もちろん、照明も大事なんですけど、それよりは自分のカメラ位置とか、「この画角のレイアウトを!」というのを守らせることを大事にしているんですよ。
この辺は、宮崎駿と高畑勲の違いにも繋がります。
宮崎駿というのは、自分で絵が描けちゃう人だから、レイアウトも自分で描いちゃうわけですよ。「こういう構図で」みたいなものを。すると、自分で描けるもんだから、宮崎駿のレイアウトには必ず、矛盾というか誤魔化しが生まれるんですね。
ある部分をわざと大きく描いたり、もしくは、パースを取る時の三点透視を誤魔化したりする。もちろん、その分、魅力的な絵になるんですけども。
それに対して、高畑勲は、そういうのを嫌って、すごい正確なパースというのを要求するんですね。
なので、高畑勲のレイアウトというのは、もう本当に「ミリ単位でレンズの位置が決まっている」と言われています。
「畳の上の高さ5ミリの位置にレンズがあるから、この位置で撮りなさい」というような指定が、高畑勲のレイアウトにはある。だけど、宮崎駿はそうではなく、自分で考えたレイアウトだから、「こういうふうに作画してくれ」という指示になる。実写的というよりは、よりイラスト的なんですね。
そういう意味で、僕が『シン・ゴジラ』を見ていた中で「ああ、これはレイアウト主導なんだな」って思ったのが、このシーンなんですけども。
(パネルを見せる)
さっき紹介した会議のシーンの最後のカット。水蒸気爆発みたいなものがスクリーンに映し出される場面で、その様子を閣僚たちが見てるんですけども。
あのね、普通の映画監督だったら、この場面を取る時に、絶対にカメラの位置をあと50cm上げるんですよ。
実は、この会議室って、すごくデカいですよね。奥にスクリーンがある中、細長い机が並んでいて、その一番手前に主人公がいるんですよ。
こんな場面を取る時というのは、「いかにこの部屋に多くの人がいるのか」ということを見せたくなるのが人情なんですよ。そして、カメラ位置をもう少し、あと50cmも上げれば、もっと会議室全体の様子がはっきりわかるんですよ。
ところが、固定カメラの方が圧迫感がある画面が作れるということで、あえてカメラワークをさせないんです。
おそらく、これがハリウッド映画だったら、クレーンカメラを使って、低い位置から段々と上にカメラを移動させて、角度のついたショットを撮っちゃうはずなんですよね。「絵に動きがある = 緊迫感が出る」っていうふうに思っちゃうから。

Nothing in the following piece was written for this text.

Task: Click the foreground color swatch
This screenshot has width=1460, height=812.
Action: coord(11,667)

ところが、そんなことはしない。カメラワークではなくレイアウトだけで緊張感を出すというのが、庵野秀明の演出なんですよ。
このカット、実はすごいことなんですよ。『エヴァ』で散々やったからこそ身についたことなんです。『エヴァ』であんなに実験していなかったら、このセットを組んで、思い切ってこの構図を選択することは、絶対にできないんですよ。
かなり無茶な構図です。だって、画面中央の一番手前にくる人物は、主人公ですらないんですからね。

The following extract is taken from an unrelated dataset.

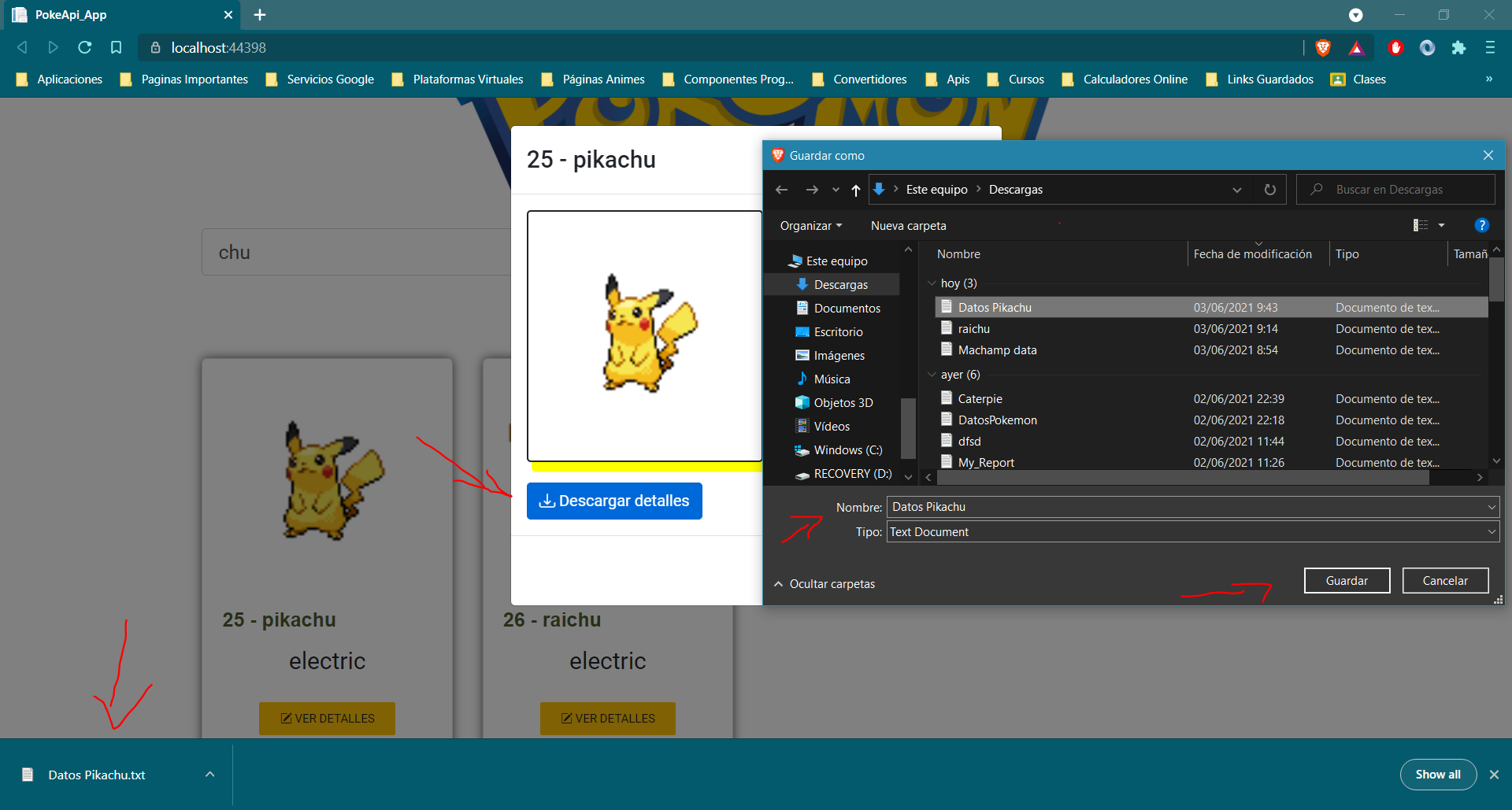Click the search magnifier in Buscar en Descargas
The width and height of the screenshot is (1512, 810).
[1317, 189]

主人公じゃない人を真ん中において、そいつらが後ろのモニターの半分くらいを隠していて、周りの閣僚についても、お互いがお互いを隠してるという構図。
凝ってるんだけど、メチャクチャ難しい構図です。
と、いうように、「エヴァンゲリオン・スタイル」というのは、より進化して『シン・ゴジラ』に受け継がれています。